Saved entries
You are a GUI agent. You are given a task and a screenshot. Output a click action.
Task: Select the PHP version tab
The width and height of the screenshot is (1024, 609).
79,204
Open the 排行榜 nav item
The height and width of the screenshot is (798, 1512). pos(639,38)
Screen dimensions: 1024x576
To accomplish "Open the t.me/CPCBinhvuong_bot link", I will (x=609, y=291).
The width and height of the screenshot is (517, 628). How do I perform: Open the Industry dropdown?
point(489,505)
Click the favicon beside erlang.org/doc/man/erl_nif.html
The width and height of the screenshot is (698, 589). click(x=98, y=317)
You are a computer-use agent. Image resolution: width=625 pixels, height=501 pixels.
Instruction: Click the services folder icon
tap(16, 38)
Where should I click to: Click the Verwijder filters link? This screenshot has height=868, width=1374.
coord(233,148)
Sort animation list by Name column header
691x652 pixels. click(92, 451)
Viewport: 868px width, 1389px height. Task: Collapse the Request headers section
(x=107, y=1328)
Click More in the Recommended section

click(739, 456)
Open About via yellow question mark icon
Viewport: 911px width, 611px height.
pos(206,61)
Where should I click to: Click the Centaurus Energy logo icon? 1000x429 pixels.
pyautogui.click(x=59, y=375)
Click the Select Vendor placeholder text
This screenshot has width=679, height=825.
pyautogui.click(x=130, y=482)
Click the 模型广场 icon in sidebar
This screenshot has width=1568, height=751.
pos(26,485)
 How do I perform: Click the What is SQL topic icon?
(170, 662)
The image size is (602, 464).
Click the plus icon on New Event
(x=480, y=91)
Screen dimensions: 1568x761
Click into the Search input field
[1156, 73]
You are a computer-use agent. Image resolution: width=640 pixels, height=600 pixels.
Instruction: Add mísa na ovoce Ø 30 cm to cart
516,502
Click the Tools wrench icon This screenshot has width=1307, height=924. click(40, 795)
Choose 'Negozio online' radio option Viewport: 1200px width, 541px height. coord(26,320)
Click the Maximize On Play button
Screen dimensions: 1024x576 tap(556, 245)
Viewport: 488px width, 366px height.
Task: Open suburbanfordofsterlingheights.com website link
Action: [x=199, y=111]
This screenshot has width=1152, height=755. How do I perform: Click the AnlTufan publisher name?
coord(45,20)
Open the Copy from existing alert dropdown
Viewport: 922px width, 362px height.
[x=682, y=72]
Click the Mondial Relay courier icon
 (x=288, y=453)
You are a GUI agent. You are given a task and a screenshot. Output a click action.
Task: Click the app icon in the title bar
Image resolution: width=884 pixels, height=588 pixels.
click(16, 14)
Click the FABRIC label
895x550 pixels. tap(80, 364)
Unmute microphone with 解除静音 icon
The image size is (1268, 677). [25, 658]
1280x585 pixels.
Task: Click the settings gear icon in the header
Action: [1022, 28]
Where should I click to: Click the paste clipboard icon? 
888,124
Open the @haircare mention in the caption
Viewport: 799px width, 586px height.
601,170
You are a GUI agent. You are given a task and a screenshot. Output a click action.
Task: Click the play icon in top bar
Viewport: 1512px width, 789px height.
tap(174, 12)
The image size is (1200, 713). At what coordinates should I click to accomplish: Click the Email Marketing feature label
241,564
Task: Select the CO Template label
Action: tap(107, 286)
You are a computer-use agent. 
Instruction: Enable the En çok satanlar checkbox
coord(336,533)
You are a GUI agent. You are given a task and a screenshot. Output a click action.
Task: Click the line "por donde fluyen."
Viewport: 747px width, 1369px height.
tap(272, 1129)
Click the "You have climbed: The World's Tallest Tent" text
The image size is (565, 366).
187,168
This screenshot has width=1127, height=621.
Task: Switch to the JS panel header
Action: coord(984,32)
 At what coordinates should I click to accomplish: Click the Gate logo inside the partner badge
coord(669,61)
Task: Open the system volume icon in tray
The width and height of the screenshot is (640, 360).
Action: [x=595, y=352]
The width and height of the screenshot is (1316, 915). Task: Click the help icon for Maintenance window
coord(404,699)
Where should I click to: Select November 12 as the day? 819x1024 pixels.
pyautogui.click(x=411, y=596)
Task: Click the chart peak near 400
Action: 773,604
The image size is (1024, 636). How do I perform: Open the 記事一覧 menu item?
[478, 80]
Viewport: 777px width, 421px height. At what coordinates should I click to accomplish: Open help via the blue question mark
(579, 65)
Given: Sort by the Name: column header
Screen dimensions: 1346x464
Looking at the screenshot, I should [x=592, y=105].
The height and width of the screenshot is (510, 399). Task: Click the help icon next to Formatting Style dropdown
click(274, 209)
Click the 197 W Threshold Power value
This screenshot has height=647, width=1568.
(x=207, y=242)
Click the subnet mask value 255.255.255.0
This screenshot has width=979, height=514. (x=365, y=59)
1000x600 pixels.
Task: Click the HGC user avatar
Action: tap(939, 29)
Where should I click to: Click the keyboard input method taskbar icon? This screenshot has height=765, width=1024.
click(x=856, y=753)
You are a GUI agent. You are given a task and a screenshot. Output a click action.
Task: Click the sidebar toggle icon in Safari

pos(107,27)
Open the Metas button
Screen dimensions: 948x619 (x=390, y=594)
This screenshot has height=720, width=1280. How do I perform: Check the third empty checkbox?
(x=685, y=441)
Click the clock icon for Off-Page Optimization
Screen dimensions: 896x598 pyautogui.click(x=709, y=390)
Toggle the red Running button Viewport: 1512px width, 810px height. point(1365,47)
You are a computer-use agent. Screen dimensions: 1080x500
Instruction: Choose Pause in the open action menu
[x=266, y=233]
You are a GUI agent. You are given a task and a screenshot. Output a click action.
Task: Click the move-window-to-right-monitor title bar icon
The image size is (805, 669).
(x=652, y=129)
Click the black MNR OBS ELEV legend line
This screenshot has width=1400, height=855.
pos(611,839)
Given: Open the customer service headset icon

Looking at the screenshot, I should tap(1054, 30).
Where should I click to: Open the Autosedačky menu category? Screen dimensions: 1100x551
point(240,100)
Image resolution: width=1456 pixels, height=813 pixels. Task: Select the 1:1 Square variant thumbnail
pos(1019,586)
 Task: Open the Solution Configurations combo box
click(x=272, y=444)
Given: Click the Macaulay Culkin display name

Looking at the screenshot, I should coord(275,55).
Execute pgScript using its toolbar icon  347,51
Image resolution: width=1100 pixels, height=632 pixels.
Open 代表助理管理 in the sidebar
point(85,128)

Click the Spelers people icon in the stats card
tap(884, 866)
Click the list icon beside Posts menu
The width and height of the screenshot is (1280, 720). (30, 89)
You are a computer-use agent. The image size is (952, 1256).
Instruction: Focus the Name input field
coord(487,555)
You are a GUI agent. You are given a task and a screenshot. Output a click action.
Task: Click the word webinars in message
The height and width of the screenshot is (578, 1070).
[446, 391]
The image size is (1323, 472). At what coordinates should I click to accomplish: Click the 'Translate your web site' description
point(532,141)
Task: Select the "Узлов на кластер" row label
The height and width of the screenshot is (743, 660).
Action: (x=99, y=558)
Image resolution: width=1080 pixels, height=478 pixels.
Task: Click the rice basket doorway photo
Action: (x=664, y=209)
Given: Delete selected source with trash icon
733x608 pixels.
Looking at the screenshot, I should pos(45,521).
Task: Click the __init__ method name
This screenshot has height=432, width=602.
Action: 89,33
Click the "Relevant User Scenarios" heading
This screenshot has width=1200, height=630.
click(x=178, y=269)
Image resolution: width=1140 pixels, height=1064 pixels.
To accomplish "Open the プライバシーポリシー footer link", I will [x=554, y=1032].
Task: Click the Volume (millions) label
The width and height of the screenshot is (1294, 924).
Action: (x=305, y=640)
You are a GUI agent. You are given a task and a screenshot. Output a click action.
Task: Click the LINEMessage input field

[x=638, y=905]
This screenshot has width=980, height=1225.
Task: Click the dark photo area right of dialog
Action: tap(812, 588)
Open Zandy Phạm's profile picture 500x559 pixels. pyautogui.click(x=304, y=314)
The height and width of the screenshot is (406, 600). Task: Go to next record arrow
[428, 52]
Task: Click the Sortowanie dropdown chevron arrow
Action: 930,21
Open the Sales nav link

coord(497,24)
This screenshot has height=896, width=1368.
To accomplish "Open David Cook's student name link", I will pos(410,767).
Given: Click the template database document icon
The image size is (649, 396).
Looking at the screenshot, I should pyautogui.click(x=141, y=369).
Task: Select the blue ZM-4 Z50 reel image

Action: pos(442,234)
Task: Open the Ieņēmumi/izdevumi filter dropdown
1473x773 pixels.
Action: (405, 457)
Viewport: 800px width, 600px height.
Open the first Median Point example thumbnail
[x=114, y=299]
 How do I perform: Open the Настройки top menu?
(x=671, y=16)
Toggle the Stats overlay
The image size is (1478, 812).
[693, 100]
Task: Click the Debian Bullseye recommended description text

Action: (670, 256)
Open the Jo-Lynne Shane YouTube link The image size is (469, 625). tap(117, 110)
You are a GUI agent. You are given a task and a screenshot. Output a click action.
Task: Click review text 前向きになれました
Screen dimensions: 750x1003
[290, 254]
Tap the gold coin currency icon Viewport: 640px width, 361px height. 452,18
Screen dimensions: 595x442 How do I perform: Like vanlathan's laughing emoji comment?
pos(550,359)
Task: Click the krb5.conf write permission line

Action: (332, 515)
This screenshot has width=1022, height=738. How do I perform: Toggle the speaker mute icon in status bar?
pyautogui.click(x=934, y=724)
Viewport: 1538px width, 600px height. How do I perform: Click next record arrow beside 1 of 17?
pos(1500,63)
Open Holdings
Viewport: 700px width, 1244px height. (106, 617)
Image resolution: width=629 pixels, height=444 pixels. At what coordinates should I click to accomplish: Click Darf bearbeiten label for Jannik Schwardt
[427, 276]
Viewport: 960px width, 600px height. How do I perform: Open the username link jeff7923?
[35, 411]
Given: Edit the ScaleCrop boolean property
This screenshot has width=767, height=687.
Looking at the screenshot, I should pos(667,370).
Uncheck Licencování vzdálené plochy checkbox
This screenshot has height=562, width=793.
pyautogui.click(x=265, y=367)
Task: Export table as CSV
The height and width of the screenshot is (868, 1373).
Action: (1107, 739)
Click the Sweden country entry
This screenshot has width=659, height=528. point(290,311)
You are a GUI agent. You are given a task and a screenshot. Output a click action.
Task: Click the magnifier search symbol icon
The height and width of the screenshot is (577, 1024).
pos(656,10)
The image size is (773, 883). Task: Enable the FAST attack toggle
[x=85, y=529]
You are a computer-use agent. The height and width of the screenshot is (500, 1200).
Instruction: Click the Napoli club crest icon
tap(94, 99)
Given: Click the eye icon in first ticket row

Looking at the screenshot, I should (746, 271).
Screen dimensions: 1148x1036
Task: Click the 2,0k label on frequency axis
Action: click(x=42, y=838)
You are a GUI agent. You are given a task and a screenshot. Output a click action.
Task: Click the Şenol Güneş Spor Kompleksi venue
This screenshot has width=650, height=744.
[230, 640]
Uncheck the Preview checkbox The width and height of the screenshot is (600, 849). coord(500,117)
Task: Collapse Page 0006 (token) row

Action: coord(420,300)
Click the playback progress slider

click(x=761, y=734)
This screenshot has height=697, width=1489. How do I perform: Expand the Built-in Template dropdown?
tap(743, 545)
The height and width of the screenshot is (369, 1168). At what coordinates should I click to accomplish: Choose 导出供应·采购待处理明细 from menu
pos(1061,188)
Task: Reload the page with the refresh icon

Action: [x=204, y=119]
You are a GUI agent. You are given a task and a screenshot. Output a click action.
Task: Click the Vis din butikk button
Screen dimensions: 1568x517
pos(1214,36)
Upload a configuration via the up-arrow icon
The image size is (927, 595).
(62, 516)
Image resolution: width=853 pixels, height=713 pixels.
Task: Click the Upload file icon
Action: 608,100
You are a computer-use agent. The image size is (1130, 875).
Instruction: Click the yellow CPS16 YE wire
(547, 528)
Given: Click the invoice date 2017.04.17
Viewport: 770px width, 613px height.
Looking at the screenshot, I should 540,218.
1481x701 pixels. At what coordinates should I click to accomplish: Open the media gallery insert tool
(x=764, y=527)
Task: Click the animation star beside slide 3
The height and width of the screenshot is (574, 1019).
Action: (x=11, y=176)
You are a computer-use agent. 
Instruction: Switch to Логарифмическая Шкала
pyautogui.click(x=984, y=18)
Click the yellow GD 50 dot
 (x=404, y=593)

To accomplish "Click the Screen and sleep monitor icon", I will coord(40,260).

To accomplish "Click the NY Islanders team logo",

* [EXERCISE REQUIREMENTS]: Only the lines that hold the word "monitor" are wanted; each should be pulled from the records.

* [ANSWER SECTION]:
Task: Click the move-window-to-right-monitor title bar icon
To accomplish "Click the Screen and sleep monitor icon", I will coord(40,260).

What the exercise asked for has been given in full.